Exercise:
Exactly the lines below from the line with "Image resolution: width=1267" through the line with "Given: Click the Replica server port field" must make up the answer, both ends included and pictures left out.

★ ★ ★ ★

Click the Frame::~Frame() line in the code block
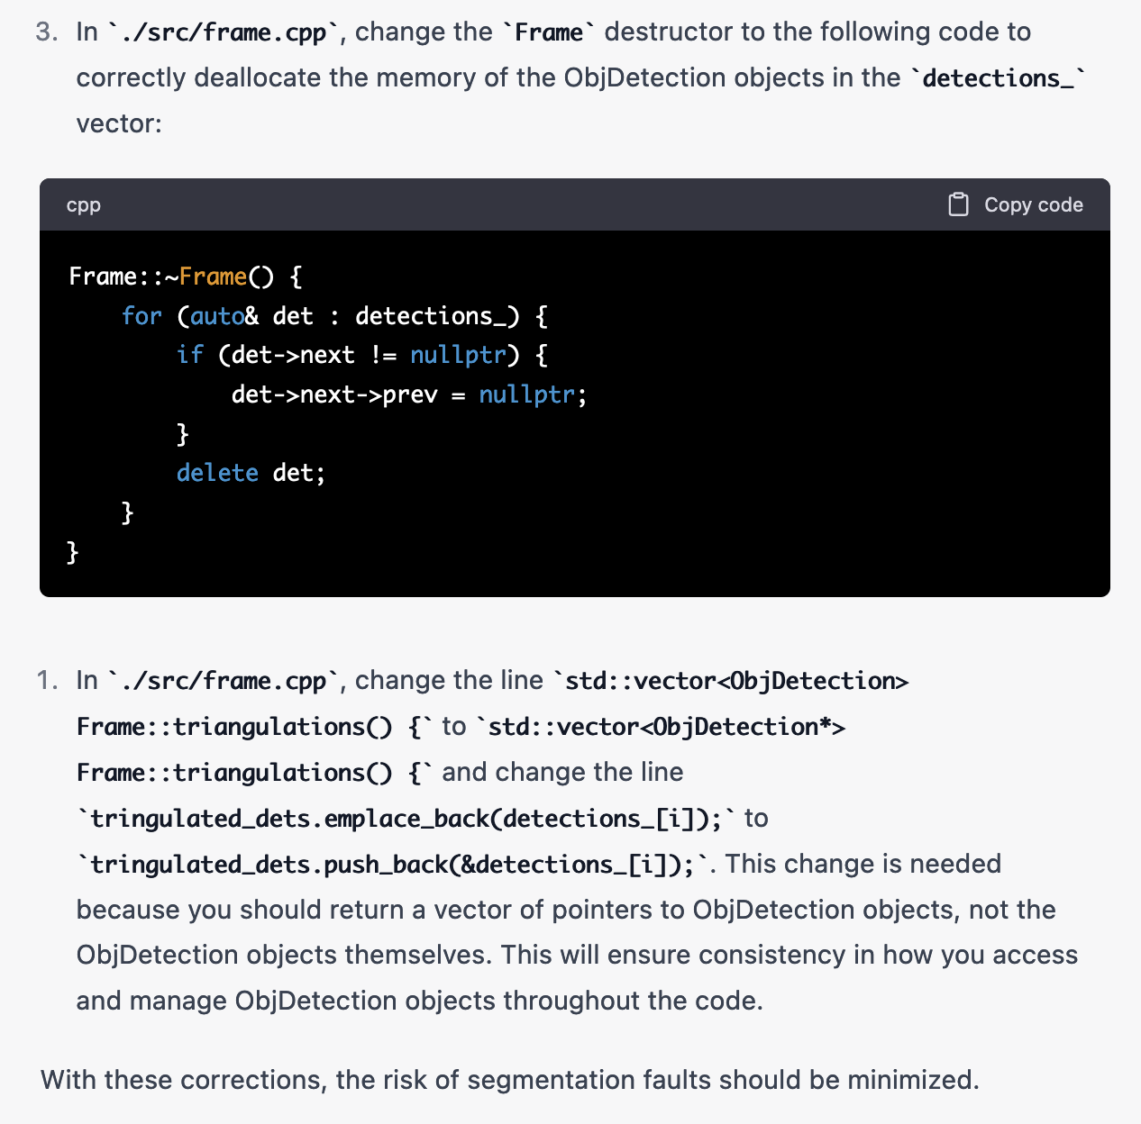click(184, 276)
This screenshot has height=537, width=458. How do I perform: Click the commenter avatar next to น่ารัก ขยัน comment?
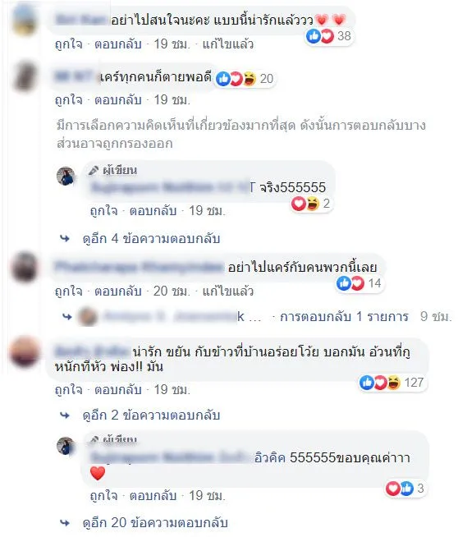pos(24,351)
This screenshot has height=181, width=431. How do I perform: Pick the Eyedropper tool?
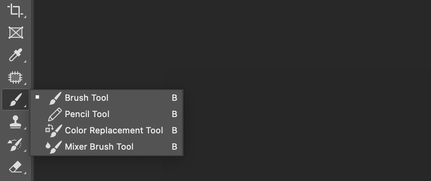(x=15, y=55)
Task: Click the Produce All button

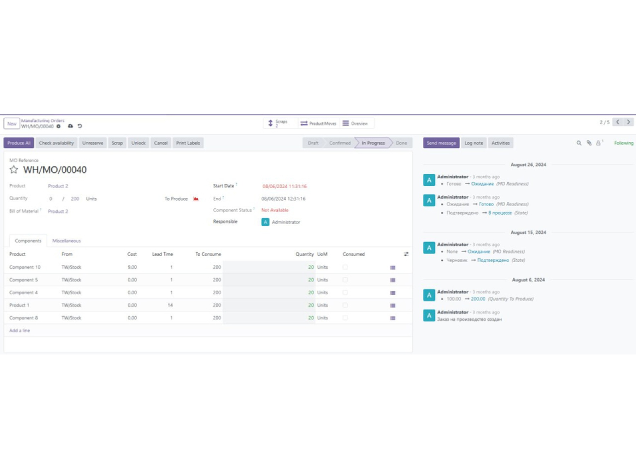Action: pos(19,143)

★ ★ ★ ★

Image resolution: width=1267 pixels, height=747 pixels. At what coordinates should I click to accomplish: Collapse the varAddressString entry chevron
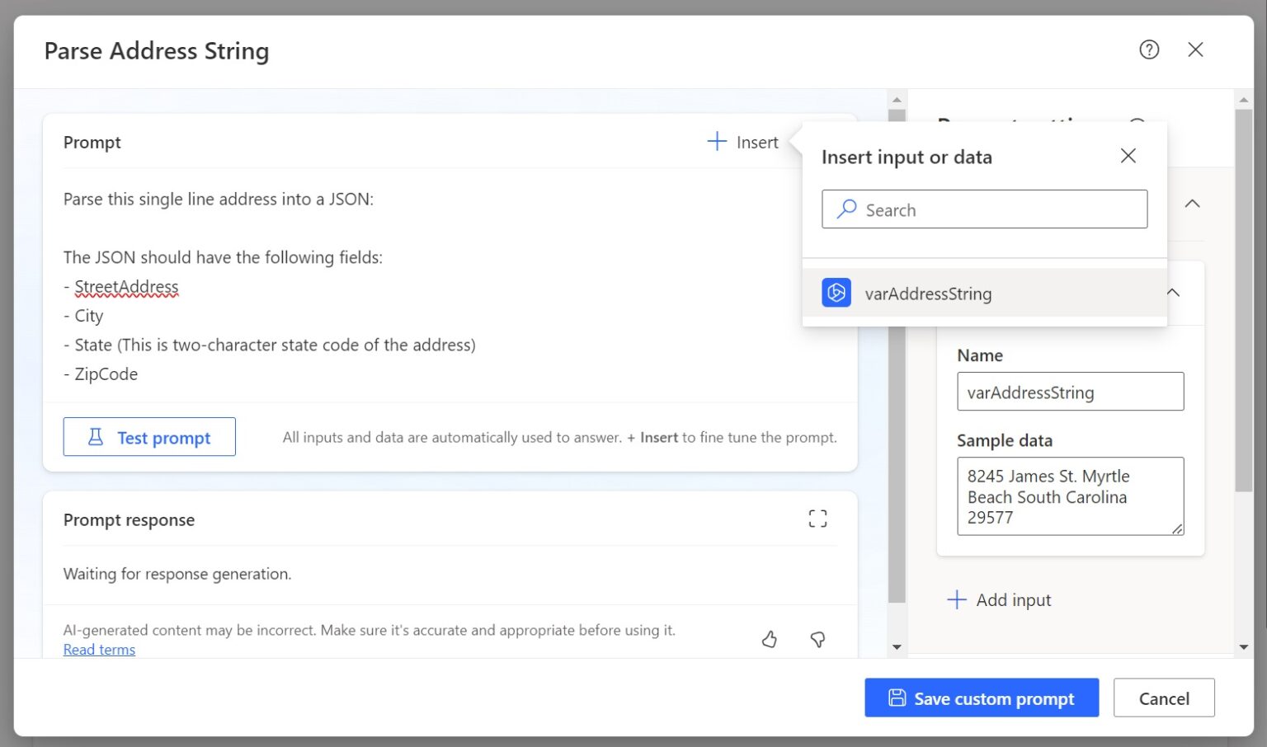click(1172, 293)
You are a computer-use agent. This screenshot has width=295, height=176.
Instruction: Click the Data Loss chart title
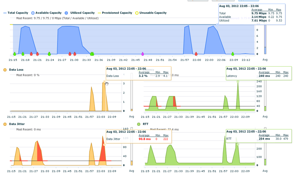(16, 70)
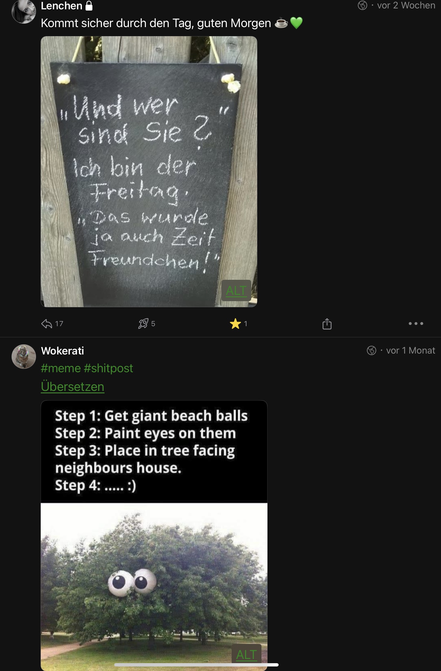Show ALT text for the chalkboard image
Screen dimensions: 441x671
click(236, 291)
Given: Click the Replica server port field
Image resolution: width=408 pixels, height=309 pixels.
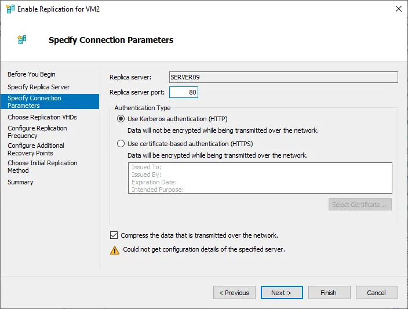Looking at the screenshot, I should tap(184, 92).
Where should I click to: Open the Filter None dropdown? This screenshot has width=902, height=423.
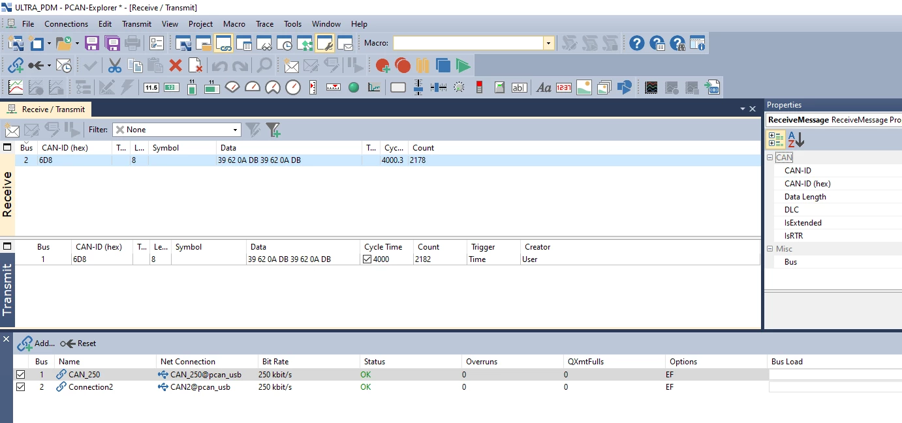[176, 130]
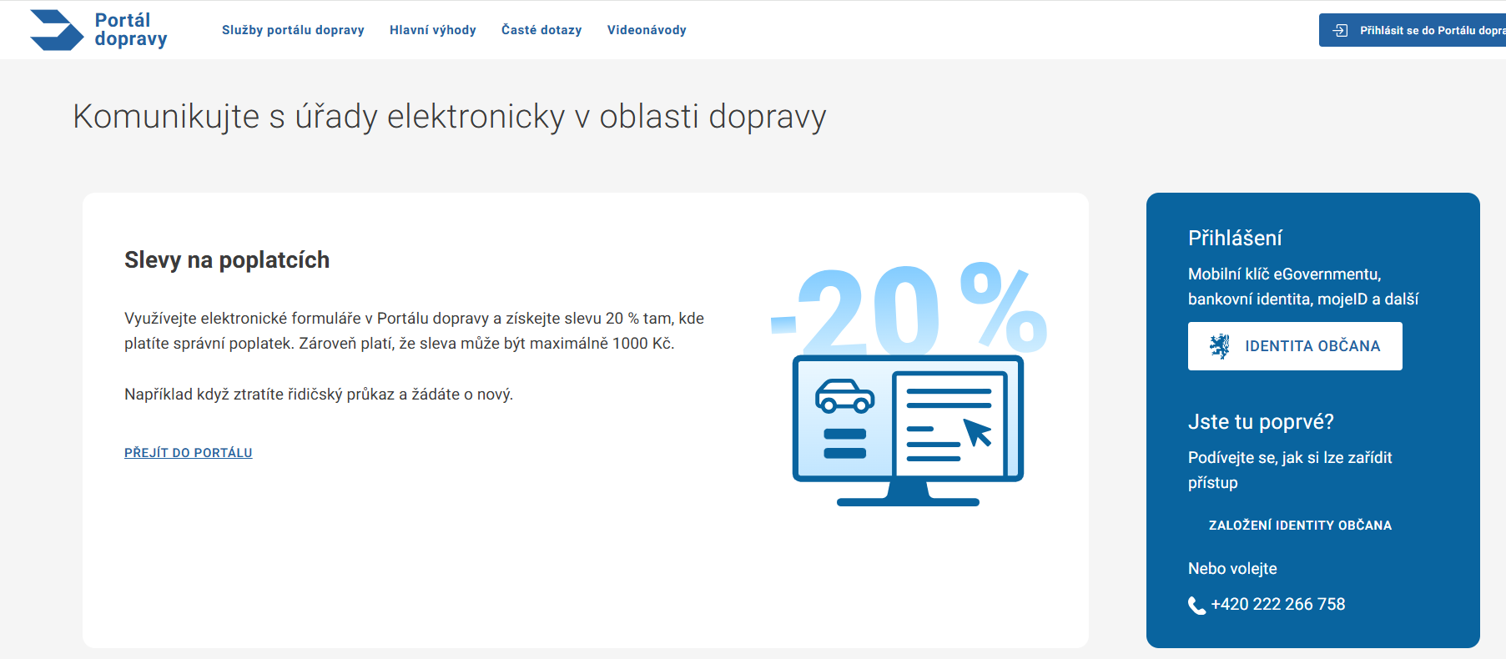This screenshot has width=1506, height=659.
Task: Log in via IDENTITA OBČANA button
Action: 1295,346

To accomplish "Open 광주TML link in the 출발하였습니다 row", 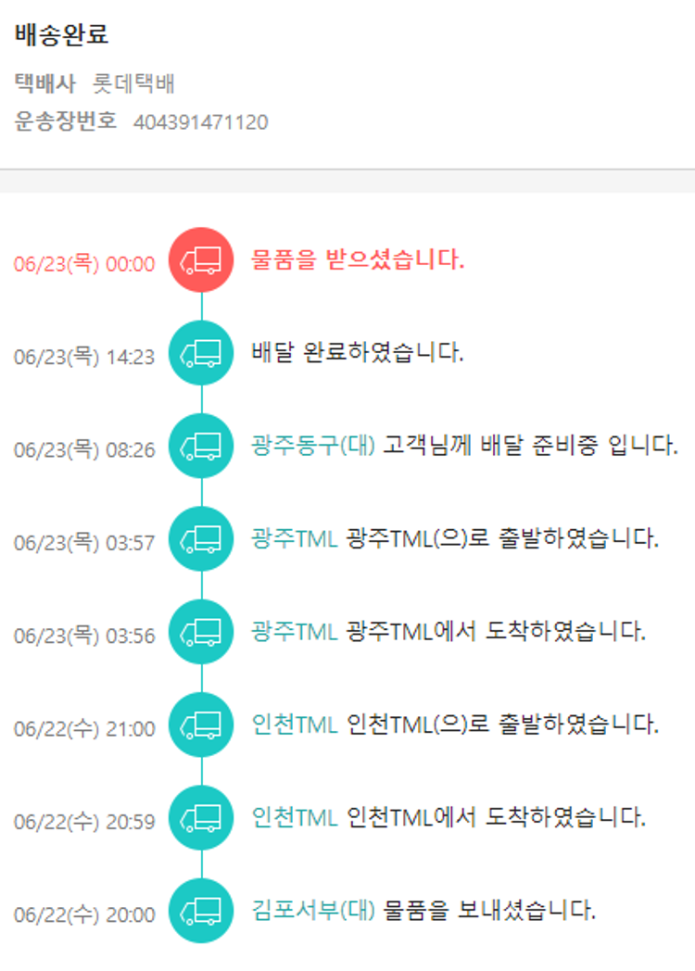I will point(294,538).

★ ★ ★ ★

Written solution:
Image resolution: width=1267 pixels, height=747 pixels. At what coordinates should I click to accomplish: Collapse the varAddressString entry chevron
click(1172, 293)
You are a computer-use agent. This screenshot has width=295, height=176.
Instruction: Click the Data Loss chart title
(16, 70)
Show ALT text for the chalkboard image
Screen dimensions: 441x671
click(236, 291)
Given: Click the Replica server port field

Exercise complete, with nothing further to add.